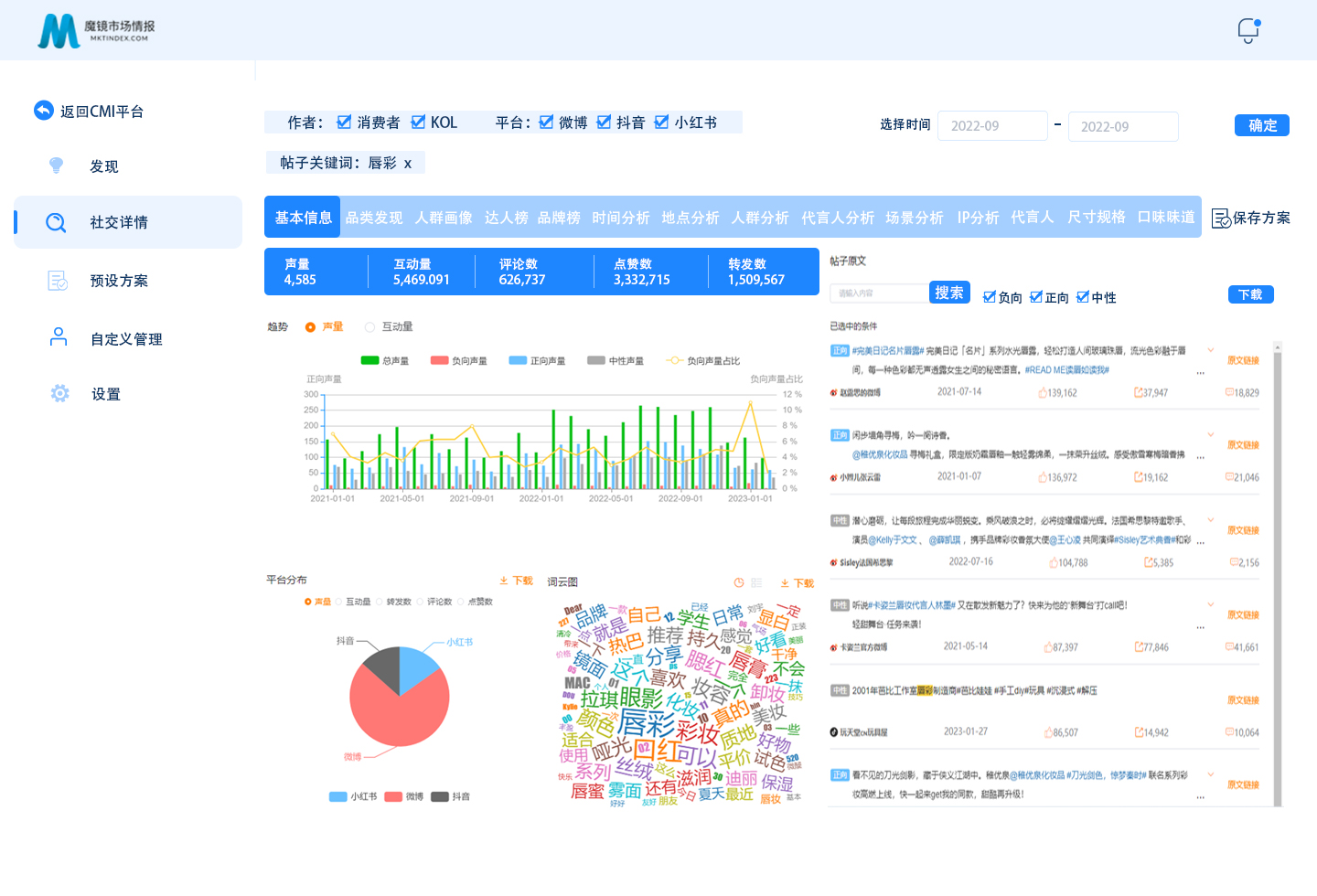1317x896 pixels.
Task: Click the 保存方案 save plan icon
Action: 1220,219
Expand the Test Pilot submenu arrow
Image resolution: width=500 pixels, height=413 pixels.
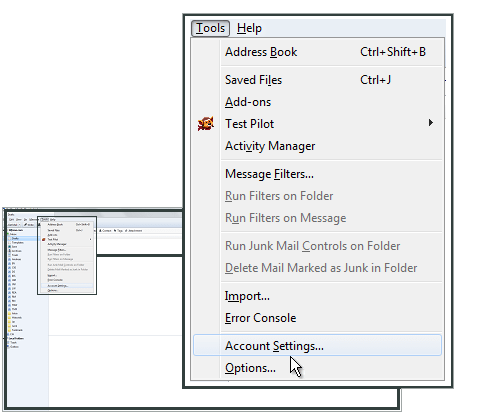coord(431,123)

-=-=-

Write these lines out again with "submenu" changed to "dropdown" and nothing else altered. Omit the pictures.

COMPLETED TASK -
1317x896 pixels.
Task: Click the 保存方案 save plan icon
Action: 1220,219
Expand the Test Pilot dropdown arrow
Image resolution: width=500 pixels, height=413 pixels.
coord(431,123)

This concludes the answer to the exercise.